Furthermore, adopting a political ecology approach implies ensuring that differing interests and concerns are integrated into attempts to conserve the environment and protect economic and social development. Jones (2006: 51) shows that there has been “a historical progression from
‘conservation or development’ (fortress conservation) to ‘conservation and development’
(integrated conservation and development) to …. ‘conservation through development’
(community based strategies)”. The earlier exclusionary approaches to conservation (fortress conservation) were embedded in the assumption that conservation was a threat to human well- being and humans were a threat to biodiversity conservation. This approach alienated local people from protected areas and denied their rights to resources thereby undermining local livelihoods through “locked-in” patterns of resource use (Adger et al., 2005: 9). Brown (2002: 7) underscores that “this assumes a conflict between livelihood activities and biodiversity strategy”.
Adams and Hutton (2007) argue that the changes in the relationship between people and nature over the years are highly political, embracing issues of rights and access to land and resources, the centrality of the role of the State, the emergence of non-State actors (NGOs and the private sector), and the power of scientific and other understandings of nature.

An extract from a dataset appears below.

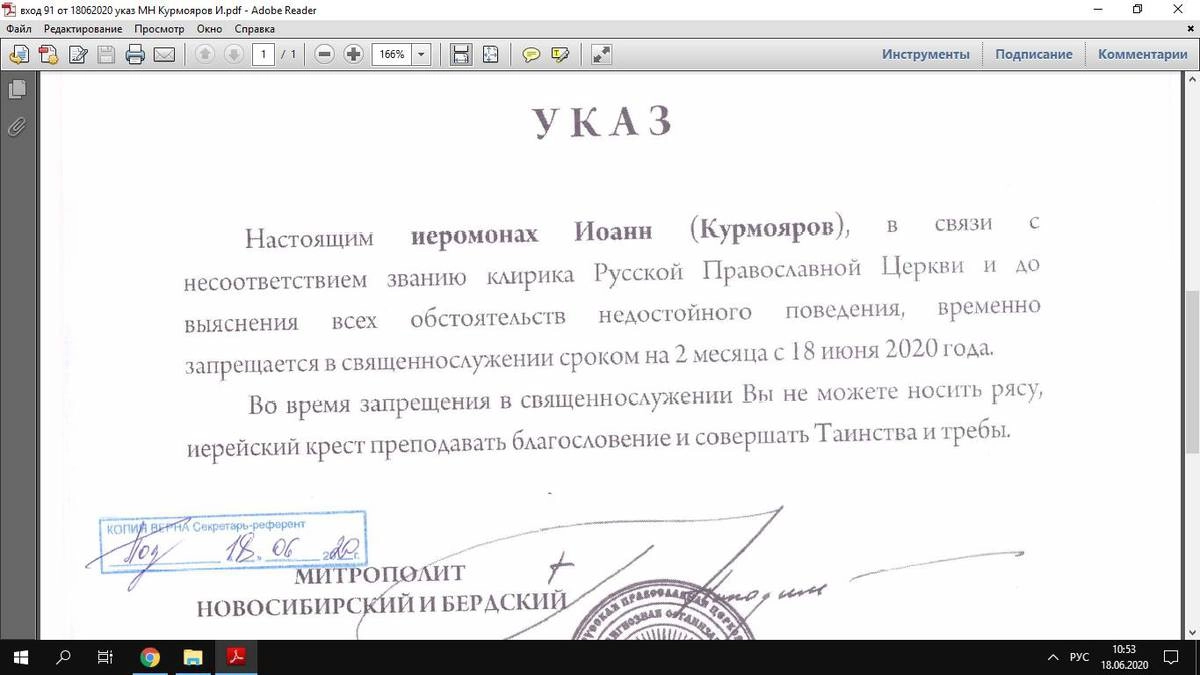This screenshot has width=1200, height=675.
Task: Click the Print file icon
Action: [136, 55]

Bryant and Bailey (1997: 6 cited in Foryth, 2008: 760) warn that the focus on social, economic and political aspects in relation to ecological/ environmental problems may result in a neglect of understanding environmental change in relation to natural and physical processes: “political ecologists tend to favour consideration of the political over the ecological…Yet greater attention by political ecologists to ecological processes does not alter the need for a basic focus on politics as part of the attempt to understand Third World environmental problems”. This position supports the adoption of an integrated, multidisciplinary approach discussed earlier and links, in part, to the stakeholder perspective discussed next which highlight the importance of focusing on differences.